О матери она не вспоминала. Я решил, что мать или уехала навестить кого-нибудь из родных, или больна. Но потом Рашида мне рассказала, что полгода назад у матери случился выкидыш, и так неудачно, что даже «скорая помощь», а она действительно прибыла мгновенно, уже опоздала. Последний раз Рашида видела мать с серебряными монетками на глазах.
— Мне надо идти домой, а ты как хочешь! — сказала она и взяла у меня сумку с ежом. После я узнал, что еж ей понадобился из-за крыс и мышей, которые из Мертвого залива даже среди бела дня забегали к ним в дом. Она нашла его, слоняясь по берегу Тисы, и не успела отнести домой, потому что торопилась к фонтану, на встречу со мной. Рашида так быстро исчезла, что я даже не спросил, где и когда мы снова встретимся. Впрочем, я знал, что в этом не было и особой необходимости.
И правда не было!
Уже утром Весна постучала в окно маминой кухни и, просунув свою рыжую голову, восторженно продекламировала, что все получилось как нельзя лучше: Мелания вышла из дому веселая и улыбалась каждому встречному. Потом ее видели в универмаге, где она покупала лифчики, затем в парфюмерном магазине у Елисея и в модном салоне Фекети, и теперь всем все абсолютно ясно.
Я думал, что на уроке физики удержусь от смеха, но оказалось, что мои опасения были излишни. Я смотрел на ее серые глаза, на серое, окруженное такими же серо-желтыми волосами лицо, видел, как, рассказывая что-то об электромагнитах, Мелания без всякой причины улыбается, и не испытывал никакого желания смеяться. То, что я ощущал, скорее напоминало приступ тошноты. Когда она, проходя мимо, улыбнулась, я потупился.
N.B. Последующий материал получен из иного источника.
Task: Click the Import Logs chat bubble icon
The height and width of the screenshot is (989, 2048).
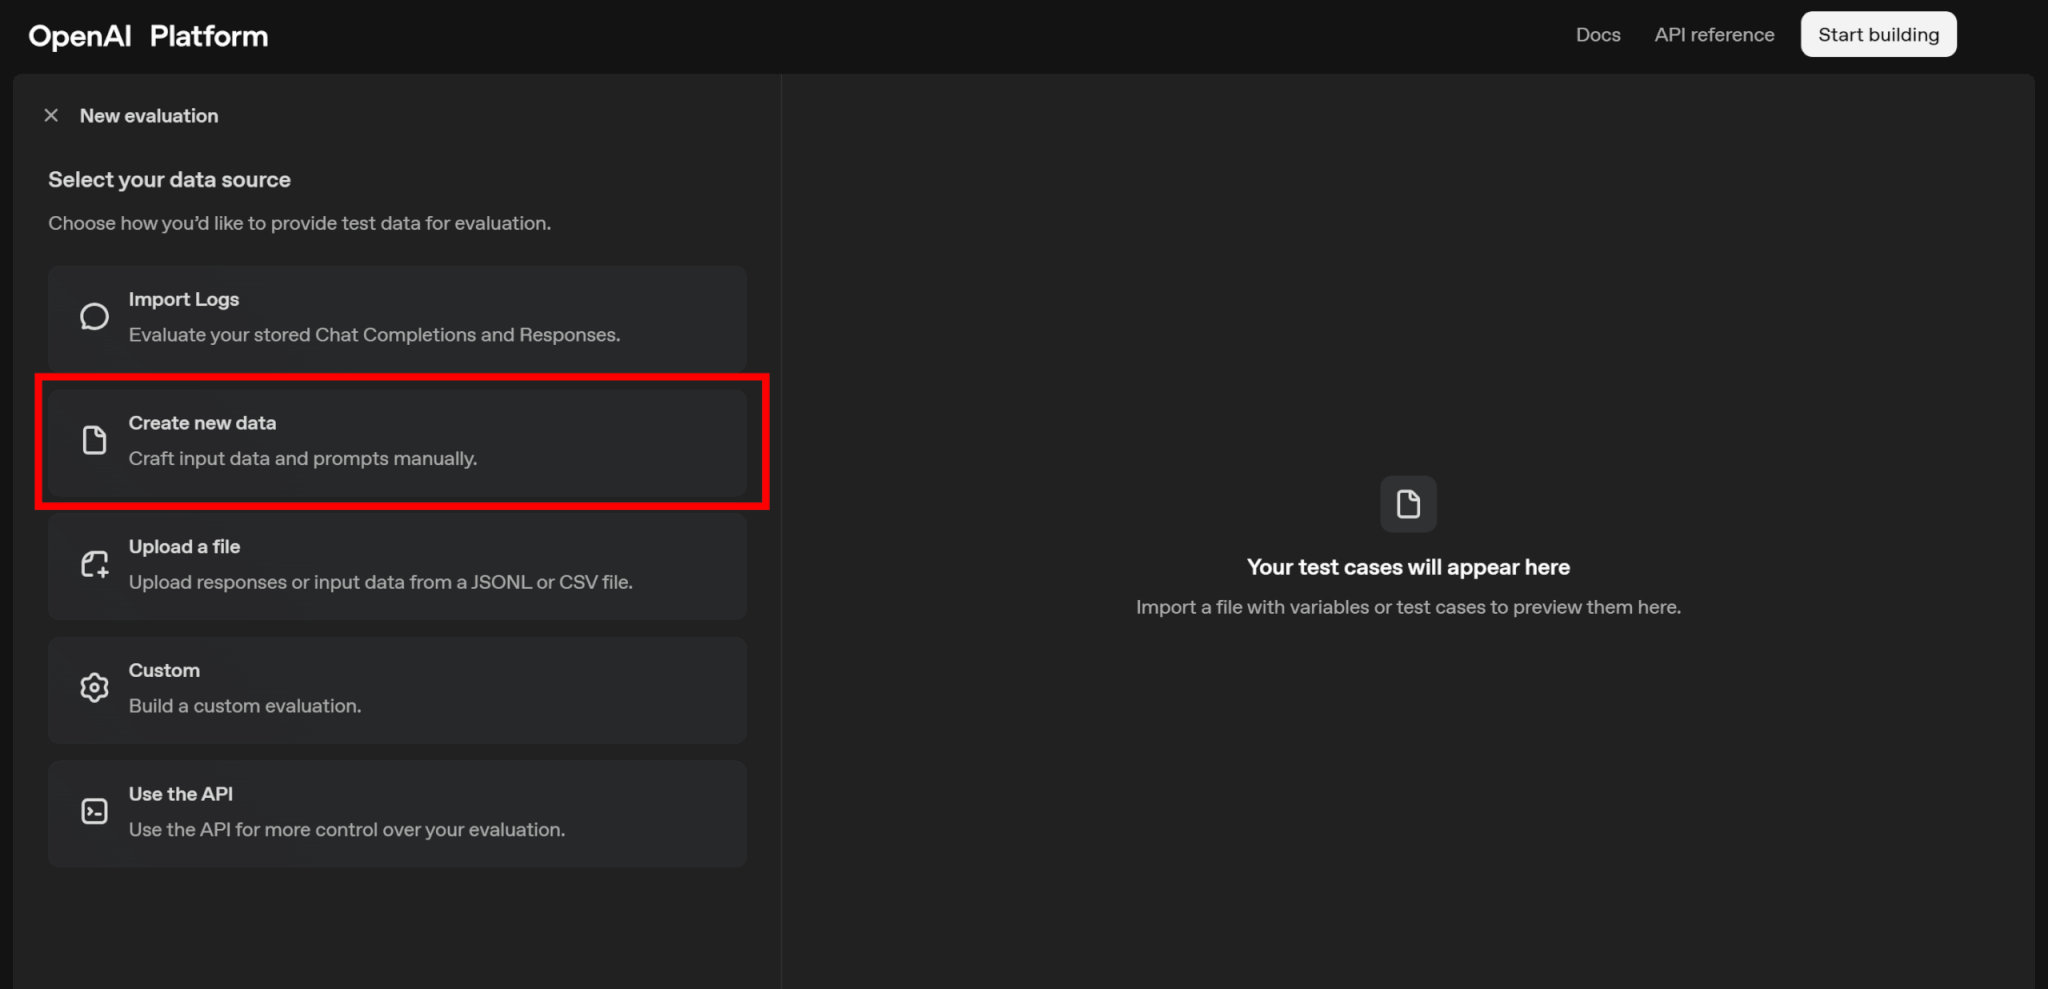Action: point(94,317)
Было около одиннадцати, и пенсионеры уже заняли свои места вокруг фонтана. В окно я заметил, как Атаман с площади подает какие-то знаки, а Мита, сидевший через три парты впереди меня, тоже что-то сигнализирует рукой. Догадаться было не трудно. Я понял: они снова договаривались о письме.
Увидев, как Мелания в коридоре, вся вспыхнув, кинулась к физкультурнику, я дал себе слово, что ни за что больше не стану писать для нее писем.
— Что ты скис? — сказала Неда и остановилась рядом. По стенам в коридоре были развешены чучела птиц, плакаты, изображающие внутренние органы пресмыкающихся и разных млекопитающих, а в стеклянном шкафу возле двери в учительскую стоял на полусогнутых ногах человеческий скелет. Я подумал, кем мог быть этот человек, прежде чем превратиться в такое страшилище, но промолчал.